Problem:
Every line of the entries below that includes "computer" belongs in the answer, copied as written.

Input for this task:

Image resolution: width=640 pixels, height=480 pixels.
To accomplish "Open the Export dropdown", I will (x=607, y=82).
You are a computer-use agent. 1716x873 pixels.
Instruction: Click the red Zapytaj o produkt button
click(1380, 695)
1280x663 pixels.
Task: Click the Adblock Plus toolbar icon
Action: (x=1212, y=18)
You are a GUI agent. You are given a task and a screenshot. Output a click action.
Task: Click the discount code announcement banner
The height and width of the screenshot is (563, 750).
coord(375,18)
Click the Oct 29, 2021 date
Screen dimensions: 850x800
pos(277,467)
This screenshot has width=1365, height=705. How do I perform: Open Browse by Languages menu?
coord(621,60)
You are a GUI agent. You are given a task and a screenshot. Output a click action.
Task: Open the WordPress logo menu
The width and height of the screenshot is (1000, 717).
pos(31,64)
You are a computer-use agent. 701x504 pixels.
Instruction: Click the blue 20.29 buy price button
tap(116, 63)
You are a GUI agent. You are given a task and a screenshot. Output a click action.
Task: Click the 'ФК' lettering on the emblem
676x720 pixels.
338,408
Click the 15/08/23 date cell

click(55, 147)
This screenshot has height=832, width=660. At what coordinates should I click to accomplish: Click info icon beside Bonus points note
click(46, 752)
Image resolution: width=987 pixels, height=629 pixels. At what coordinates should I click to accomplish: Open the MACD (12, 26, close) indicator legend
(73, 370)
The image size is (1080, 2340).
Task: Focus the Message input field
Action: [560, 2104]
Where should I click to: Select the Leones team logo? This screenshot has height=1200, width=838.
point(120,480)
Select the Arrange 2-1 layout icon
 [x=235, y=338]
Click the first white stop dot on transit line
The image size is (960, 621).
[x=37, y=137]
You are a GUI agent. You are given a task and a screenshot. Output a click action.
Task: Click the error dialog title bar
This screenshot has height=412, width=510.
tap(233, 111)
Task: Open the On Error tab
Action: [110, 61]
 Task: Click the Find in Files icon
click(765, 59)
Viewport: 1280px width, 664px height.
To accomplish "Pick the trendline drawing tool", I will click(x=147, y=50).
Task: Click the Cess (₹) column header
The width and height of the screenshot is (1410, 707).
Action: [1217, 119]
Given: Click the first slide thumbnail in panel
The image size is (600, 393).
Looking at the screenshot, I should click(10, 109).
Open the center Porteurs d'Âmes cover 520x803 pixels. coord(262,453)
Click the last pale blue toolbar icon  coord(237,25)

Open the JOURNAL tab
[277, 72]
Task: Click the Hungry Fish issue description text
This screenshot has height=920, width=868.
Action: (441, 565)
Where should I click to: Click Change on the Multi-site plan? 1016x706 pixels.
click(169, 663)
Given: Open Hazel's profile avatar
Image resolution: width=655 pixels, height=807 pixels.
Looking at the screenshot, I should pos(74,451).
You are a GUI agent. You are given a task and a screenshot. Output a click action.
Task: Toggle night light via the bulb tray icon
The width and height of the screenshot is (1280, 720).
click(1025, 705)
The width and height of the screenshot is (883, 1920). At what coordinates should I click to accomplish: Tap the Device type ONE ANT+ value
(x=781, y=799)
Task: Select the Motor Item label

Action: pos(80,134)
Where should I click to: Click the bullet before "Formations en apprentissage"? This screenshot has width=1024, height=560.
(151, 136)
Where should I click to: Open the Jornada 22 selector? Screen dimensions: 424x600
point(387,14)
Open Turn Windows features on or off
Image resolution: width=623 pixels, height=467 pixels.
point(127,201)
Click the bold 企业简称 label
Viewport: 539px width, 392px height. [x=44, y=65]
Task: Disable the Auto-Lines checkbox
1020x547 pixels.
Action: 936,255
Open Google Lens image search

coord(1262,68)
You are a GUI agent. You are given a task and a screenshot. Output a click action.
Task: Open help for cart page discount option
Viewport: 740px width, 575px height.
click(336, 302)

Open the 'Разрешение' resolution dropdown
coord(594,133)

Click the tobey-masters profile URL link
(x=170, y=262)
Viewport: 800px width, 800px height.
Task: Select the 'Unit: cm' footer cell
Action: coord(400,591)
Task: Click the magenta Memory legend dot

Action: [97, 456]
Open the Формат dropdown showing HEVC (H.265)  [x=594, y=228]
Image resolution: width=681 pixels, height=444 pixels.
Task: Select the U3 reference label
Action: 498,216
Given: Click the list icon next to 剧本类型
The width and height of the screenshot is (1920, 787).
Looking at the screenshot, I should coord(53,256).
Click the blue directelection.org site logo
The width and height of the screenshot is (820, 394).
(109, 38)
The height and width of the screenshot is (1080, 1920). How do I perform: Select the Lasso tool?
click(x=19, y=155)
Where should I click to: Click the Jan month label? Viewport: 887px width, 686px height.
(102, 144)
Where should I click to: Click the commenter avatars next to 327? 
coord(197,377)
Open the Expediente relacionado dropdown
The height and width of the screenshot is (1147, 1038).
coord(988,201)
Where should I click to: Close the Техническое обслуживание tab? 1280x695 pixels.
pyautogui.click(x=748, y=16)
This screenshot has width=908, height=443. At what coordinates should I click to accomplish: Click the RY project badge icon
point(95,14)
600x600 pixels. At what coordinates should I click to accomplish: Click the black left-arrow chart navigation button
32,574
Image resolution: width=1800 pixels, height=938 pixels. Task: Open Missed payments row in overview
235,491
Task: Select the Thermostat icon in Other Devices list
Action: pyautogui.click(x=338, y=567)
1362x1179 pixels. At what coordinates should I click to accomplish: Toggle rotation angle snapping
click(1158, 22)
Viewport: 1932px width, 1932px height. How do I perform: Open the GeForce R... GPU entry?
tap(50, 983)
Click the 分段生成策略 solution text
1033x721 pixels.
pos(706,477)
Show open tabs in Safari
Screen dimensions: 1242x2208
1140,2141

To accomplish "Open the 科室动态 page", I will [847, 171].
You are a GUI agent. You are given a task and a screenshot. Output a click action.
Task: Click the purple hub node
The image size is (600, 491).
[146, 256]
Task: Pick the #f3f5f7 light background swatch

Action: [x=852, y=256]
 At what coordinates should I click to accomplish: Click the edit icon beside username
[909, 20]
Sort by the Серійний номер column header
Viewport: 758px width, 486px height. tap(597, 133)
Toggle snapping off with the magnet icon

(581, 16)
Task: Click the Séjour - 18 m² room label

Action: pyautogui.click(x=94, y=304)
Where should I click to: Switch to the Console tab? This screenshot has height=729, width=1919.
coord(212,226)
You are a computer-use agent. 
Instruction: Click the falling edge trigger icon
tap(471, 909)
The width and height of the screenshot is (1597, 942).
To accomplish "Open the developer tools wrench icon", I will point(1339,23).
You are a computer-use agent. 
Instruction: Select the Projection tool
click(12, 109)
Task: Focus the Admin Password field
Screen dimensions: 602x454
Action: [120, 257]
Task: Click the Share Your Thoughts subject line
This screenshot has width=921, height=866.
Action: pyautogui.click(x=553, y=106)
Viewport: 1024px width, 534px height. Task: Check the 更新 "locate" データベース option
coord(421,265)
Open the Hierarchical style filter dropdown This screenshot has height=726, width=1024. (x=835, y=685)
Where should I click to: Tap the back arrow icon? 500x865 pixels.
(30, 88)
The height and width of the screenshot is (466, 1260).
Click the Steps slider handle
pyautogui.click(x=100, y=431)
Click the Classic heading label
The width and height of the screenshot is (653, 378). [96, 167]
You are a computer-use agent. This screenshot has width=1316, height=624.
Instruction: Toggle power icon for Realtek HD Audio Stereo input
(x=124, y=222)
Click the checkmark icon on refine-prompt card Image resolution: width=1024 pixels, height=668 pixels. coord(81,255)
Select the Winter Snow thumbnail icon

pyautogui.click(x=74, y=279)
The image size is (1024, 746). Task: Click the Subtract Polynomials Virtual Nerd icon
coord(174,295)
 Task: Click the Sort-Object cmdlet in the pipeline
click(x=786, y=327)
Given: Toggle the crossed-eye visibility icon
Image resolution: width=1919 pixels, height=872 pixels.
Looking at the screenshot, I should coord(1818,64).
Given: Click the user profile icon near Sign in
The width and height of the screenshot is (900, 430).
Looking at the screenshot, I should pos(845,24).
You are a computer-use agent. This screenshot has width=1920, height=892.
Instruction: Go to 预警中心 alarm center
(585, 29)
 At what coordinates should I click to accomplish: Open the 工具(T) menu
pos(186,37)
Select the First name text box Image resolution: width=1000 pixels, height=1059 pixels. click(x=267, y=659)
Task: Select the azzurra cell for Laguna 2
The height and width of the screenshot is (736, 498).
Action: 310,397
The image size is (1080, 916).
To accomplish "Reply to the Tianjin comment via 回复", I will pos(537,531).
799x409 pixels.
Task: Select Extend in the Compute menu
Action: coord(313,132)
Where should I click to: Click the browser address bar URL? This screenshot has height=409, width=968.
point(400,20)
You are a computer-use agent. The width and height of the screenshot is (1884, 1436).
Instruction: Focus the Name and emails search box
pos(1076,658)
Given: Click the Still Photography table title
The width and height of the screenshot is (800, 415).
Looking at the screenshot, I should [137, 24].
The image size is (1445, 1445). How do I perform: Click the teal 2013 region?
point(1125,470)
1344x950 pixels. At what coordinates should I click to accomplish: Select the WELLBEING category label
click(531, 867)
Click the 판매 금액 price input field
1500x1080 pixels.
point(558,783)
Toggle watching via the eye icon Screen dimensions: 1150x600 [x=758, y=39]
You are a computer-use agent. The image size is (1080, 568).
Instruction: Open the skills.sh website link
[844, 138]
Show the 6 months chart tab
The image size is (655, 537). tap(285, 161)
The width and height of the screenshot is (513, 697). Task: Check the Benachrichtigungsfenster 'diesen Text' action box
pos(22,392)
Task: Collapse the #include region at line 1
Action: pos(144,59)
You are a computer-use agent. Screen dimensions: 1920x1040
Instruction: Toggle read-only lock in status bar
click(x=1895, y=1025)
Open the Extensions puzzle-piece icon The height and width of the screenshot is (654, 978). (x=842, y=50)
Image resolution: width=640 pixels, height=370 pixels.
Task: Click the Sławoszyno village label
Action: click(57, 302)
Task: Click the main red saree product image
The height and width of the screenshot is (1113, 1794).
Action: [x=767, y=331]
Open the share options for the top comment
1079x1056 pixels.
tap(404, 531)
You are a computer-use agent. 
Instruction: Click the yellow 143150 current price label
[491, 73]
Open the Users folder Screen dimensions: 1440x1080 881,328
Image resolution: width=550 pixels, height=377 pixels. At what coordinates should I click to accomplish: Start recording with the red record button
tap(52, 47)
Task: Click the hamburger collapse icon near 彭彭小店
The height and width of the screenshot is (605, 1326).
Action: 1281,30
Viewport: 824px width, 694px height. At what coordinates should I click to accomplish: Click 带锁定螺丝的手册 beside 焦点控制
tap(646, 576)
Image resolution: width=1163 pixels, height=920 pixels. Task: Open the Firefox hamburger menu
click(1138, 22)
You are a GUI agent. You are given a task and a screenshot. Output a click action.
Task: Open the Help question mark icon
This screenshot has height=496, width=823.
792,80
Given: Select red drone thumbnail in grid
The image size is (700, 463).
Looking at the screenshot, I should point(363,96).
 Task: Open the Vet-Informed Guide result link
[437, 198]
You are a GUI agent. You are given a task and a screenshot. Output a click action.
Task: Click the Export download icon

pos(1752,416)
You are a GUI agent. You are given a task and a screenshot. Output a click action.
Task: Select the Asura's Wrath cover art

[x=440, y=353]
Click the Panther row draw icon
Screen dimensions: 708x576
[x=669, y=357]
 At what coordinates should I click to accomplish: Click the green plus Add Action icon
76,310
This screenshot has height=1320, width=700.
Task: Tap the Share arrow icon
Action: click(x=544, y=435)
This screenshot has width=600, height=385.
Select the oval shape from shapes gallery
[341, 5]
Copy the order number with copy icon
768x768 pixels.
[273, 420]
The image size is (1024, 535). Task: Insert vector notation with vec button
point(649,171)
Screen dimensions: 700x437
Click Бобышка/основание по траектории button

Written solution:
You are a computer-use agent. 1716x873 pixels.
You are a computer-use agent. 701x504 pixels.
You are a computer-use agent. 
You are a computer-use agent. 
You are a computer-use agent. This screenshot has width=1316, height=624.
You are a computer-use agent. This screenshot has width=1920, height=892.
You are a computer-use agent. The width and height of the screenshot is (1884, 1436).
You are a computer-use agent. The image size is (1080, 568).
You are a computer-use agent. Screen dimensions: 1920x1040
You are a computer-use agent. 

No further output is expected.